Zapraszamy do śledzenia naszej relacji na żywo!

Ostateczne przetarcie

Powrót Ligi Mistrzów to niewątpliwie wydarzenie sezonu dla wszystkich osób związanych z Orlen Wisłą Płock. Pokazaliśmy w ostatnim sezonie, że potrafimy rywalizować z najlepszymi, a nawet ich, delikatnie mówiąc, upokorzyć, czego najlepszym dowodem był mecz w Tarnowie i zdobycie Pucharu Polski przez Nafciarzy. Trudno zatem oczekiwać innego podejścia, niż nastawienie się na ogromny bój w meczach Champions League, a ta rusza już w przyszłym tygodniu. Nie możemy jednak chodzić z głowami w chmurach. Aby w tym roku ponownie liczyć się w walce o mistrzowo Polski nie możemy pozwolić sobie na wpadkę na słabszych przeciwnikach. Wiślacy muszą w piątek wyjść na parkiet z zamiarem jak najszybszego rozprawienia się z oponentem, a następnie, przy wysokim prowadzeniu, poświęcić czas na doszlifowanie zagrywek przed inauguracją Ligi Mistrzów.

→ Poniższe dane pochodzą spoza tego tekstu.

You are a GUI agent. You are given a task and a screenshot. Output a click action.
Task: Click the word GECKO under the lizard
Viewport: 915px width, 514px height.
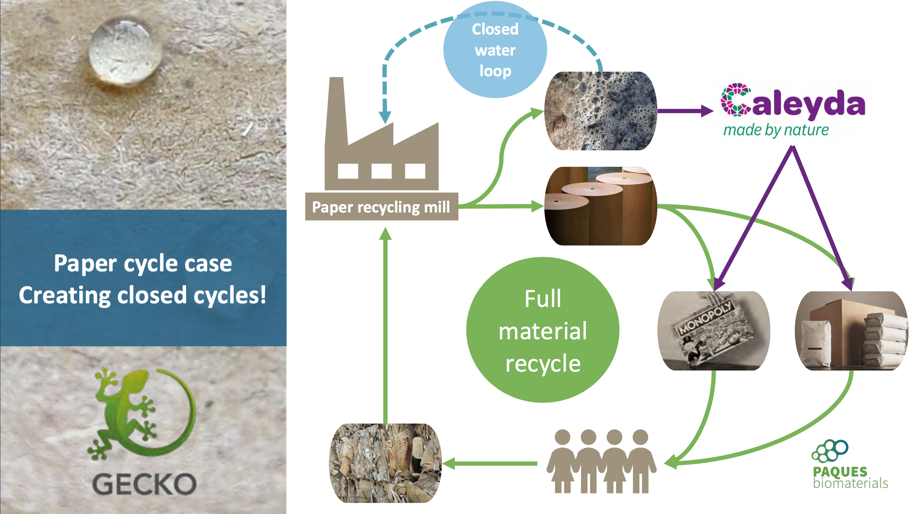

Płocczanie w 1. serii z Chrobrym Głogów pokazali, że ponownie ich bardzo mocną stroną będzie obrona. Nie weszliśmy najlepiej w mecz, głównie z powodu słabej skuteczności pod bramką rywali, ale z każdą kolejną akcją prezentowaliśmy się coraz lepiej. Najlepszy dowód? Dziewięć bramek z rzędu od 22. minuty do początku drugiej połowy. W tym fragmencie głogowianie zwyczajnie nie istnieli. To samo zawodnicy Xaviego Sabate muszą zrobić w piątek, ale najlepiej od pierwszej minuty. Mamy umiejętności, by tego dokonać, dlatego trzeba robić wszystko, by marnować jak najwięcej sił na ligowych rywali i ryzykować potencjalnych kontuzji w meczach walki i na styku. Pokonajmy Górnika, a później niech się ziści piękny sen - Liga Mistrzów w Orlen Arenie!

Pucharowa wtopa

Tak jak Wisła pierwsze ligowe mecze może traktować jak przetarcie przed Ligą Mistrzów, tak Górnik sezon 2022/23 rozpoczął właśnie od europejskich pucharów i rozpoczął go, nad wyraz, "spektakularnie", ale po kolei. Górnik minione rozgrywki zakończył na piątej pozycji, w związku z czym nie zakwalifikował się do europejskich pucharów. Dzięki swojemu wnioskowi do EHF, ich decyzja została jednak pozytywnie rozpatrzona i zabrzanie otrzymali swego rodzaju dziką kartę. Rywalizację w Lidze Europejskiej rozpoczynali od I rundy kwalifikacyjnej, a los zetknął ich z GC Amicitia Zürich. Pierwszy mecz u siebie przeszedł bez żadnej historii. Szwajcarzy przegrali 19:27 i Górnik na rewanż mógł jechać teoretycznie pewny awansu. Teoretycznie, bo tak się nie stało. Dlaczego?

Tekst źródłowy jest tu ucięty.